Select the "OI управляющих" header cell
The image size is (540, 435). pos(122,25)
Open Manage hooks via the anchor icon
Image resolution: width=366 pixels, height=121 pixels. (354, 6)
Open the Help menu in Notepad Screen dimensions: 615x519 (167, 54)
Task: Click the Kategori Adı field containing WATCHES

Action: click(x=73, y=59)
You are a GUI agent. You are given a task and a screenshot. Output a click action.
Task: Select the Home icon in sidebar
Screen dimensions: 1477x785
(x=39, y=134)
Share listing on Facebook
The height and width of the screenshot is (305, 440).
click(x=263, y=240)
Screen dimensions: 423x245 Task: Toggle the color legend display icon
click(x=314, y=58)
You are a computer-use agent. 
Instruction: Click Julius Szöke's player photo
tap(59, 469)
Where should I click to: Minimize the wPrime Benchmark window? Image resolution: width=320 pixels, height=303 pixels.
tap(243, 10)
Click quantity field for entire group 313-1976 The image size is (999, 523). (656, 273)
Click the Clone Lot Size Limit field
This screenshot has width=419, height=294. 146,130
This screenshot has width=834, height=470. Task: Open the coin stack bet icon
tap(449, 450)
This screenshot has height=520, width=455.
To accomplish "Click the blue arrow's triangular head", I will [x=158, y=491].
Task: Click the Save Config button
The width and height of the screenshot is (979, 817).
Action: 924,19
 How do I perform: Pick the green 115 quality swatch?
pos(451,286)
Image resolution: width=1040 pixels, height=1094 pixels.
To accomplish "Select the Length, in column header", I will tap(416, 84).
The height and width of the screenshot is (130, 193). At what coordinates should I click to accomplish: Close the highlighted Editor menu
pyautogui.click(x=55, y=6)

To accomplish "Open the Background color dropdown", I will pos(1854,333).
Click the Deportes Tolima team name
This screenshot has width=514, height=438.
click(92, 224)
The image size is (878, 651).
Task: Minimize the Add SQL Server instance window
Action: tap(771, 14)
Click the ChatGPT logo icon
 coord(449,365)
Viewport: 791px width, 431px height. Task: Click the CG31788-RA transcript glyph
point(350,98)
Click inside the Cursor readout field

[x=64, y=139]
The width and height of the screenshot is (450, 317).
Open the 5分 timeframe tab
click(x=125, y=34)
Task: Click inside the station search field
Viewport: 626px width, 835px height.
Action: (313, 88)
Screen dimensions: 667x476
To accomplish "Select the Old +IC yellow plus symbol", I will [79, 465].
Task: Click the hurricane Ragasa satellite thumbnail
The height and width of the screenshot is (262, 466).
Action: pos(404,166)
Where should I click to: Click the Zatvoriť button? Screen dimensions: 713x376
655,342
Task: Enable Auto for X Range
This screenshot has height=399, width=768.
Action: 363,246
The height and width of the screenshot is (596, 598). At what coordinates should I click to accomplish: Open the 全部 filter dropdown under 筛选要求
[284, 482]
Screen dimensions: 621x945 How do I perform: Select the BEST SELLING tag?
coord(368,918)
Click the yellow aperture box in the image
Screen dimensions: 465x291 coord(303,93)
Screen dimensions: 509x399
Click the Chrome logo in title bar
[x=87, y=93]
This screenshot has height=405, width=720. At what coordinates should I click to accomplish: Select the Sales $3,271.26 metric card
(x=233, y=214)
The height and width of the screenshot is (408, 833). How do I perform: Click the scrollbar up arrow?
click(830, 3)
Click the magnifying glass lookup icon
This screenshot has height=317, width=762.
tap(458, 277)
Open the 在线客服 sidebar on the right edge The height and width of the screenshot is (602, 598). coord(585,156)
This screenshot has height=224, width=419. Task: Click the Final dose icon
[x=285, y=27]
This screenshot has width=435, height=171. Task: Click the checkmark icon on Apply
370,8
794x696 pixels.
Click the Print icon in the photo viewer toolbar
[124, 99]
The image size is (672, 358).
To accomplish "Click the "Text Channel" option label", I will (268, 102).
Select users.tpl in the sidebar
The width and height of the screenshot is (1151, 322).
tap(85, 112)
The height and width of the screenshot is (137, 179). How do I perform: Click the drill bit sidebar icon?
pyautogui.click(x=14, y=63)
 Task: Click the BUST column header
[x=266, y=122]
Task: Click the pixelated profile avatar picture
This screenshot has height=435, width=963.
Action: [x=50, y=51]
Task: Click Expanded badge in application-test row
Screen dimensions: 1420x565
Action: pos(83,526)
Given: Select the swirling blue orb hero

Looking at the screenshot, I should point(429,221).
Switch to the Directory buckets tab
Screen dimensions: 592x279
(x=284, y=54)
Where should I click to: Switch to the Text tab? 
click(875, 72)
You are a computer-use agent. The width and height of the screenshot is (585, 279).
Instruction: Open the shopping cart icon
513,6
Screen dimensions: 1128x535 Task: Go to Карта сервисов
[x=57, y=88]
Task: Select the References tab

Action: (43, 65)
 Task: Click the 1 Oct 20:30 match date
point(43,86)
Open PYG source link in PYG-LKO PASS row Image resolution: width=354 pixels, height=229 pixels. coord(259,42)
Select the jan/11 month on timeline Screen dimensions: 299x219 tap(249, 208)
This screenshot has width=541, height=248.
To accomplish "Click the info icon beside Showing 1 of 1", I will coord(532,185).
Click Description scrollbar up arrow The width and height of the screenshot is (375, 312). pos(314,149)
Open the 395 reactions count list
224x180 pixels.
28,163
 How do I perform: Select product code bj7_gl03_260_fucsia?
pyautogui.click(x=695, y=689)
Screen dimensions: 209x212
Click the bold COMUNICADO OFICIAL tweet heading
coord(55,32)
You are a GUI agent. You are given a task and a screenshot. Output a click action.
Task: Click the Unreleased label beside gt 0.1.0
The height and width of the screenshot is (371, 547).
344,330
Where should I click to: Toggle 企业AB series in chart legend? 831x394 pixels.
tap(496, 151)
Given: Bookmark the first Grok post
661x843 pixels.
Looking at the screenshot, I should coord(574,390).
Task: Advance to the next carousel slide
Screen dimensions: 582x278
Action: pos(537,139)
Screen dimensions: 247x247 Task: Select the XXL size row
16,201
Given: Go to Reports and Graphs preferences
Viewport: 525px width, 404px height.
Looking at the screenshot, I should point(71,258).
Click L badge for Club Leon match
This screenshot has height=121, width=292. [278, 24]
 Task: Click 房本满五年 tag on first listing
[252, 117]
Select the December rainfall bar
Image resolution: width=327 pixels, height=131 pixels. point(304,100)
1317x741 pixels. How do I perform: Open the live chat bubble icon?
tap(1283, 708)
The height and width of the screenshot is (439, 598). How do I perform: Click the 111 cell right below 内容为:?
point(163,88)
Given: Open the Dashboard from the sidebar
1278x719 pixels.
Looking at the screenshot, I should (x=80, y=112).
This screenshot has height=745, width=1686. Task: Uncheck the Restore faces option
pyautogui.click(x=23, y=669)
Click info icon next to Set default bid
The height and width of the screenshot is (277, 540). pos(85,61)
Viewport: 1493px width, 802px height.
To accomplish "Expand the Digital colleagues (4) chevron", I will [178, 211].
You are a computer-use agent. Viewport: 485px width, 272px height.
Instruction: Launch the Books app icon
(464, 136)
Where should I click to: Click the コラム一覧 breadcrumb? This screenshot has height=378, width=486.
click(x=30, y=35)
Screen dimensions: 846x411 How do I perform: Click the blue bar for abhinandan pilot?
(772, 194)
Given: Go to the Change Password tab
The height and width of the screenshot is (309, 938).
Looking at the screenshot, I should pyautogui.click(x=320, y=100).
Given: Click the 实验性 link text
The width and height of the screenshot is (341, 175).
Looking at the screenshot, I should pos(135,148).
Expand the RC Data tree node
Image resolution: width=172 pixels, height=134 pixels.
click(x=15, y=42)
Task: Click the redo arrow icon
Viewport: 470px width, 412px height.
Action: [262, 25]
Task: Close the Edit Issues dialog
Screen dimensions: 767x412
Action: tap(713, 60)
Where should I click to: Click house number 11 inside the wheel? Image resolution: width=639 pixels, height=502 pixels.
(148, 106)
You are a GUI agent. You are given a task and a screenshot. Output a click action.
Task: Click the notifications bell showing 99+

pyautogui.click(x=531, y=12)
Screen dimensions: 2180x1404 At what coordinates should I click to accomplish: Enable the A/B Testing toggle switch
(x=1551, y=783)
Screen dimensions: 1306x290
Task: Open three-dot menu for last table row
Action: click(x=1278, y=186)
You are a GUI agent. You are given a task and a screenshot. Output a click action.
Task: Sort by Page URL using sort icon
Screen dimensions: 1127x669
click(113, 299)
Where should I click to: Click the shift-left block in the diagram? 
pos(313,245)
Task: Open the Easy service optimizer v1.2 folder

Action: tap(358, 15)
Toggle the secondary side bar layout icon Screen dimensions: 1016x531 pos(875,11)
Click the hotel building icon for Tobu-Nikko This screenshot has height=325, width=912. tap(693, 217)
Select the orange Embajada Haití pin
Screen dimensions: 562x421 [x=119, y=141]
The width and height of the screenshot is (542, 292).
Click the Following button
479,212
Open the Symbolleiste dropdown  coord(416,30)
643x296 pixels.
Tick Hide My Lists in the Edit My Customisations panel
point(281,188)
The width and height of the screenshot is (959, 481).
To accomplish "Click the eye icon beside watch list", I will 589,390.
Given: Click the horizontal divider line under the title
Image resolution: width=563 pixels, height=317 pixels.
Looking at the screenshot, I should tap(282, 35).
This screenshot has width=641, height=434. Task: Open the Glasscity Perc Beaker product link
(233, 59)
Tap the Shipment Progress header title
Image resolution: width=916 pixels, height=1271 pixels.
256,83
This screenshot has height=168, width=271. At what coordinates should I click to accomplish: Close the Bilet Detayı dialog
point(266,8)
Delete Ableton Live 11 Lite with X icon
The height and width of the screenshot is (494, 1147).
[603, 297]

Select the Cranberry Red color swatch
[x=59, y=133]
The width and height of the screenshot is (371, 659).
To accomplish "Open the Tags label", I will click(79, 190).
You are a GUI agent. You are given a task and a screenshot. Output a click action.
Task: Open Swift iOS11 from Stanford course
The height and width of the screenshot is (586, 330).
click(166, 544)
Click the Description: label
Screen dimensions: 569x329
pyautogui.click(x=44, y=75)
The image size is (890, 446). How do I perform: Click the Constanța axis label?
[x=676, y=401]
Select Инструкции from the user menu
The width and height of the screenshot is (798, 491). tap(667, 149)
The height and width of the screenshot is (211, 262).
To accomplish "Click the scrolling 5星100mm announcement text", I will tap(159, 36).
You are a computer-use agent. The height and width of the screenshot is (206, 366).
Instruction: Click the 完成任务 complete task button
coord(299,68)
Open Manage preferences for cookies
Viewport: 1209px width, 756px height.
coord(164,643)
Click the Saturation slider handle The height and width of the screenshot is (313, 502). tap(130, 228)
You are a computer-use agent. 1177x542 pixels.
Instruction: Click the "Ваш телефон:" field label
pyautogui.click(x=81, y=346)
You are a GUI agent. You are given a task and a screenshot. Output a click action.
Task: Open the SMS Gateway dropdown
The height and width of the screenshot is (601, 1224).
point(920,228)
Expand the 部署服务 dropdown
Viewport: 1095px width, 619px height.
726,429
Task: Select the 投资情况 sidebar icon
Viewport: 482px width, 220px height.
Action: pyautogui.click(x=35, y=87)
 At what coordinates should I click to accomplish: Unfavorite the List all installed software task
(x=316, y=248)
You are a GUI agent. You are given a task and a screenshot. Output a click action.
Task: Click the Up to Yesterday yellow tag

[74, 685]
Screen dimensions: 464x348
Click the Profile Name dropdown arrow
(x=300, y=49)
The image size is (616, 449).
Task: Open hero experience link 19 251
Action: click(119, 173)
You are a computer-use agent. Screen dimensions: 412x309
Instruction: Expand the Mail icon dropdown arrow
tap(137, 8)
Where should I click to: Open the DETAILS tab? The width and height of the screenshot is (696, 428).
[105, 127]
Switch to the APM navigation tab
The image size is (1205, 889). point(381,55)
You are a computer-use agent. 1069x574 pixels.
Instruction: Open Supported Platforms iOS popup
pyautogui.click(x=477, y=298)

—————

_WHAT YOU HAVE TO DO_: Please return only the lines above, starting at the line that has "This screenshot has height=399, width=768." and ending at the line that has "Open the 在线客服", keeping both and leaving each one unchanged.

_WRITTEN ANSWER_:
This screenshot has height=399, width=768.
Action: 363,246
The height and width of the screenshot is (596, 598). At what coordinates should I click to accomplish: Open the 全部 filter dropdown under 筛选要求
[284, 482]
Screen dimensions: 621x945 How do I perform: Select the BEST SELLING tag?
coord(368,918)
Click the yellow aperture box in the image
Screen dimensions: 465x291 coord(303,93)
Screen dimensions: 509x399
Click the Chrome logo in title bar
[x=87, y=93]
This screenshot has height=405, width=720. At what coordinates should I click to accomplish: Select the Sales $3,271.26 metric card
(x=233, y=214)
The height and width of the screenshot is (408, 833). How do I perform: Click the scrollbar up arrow?
click(830, 3)
Click the magnifying glass lookup icon
This screenshot has height=317, width=762.
tap(458, 277)
Open the 在线客服 sidebar on the right edge The height and width of the screenshot is (602, 598). coord(585,156)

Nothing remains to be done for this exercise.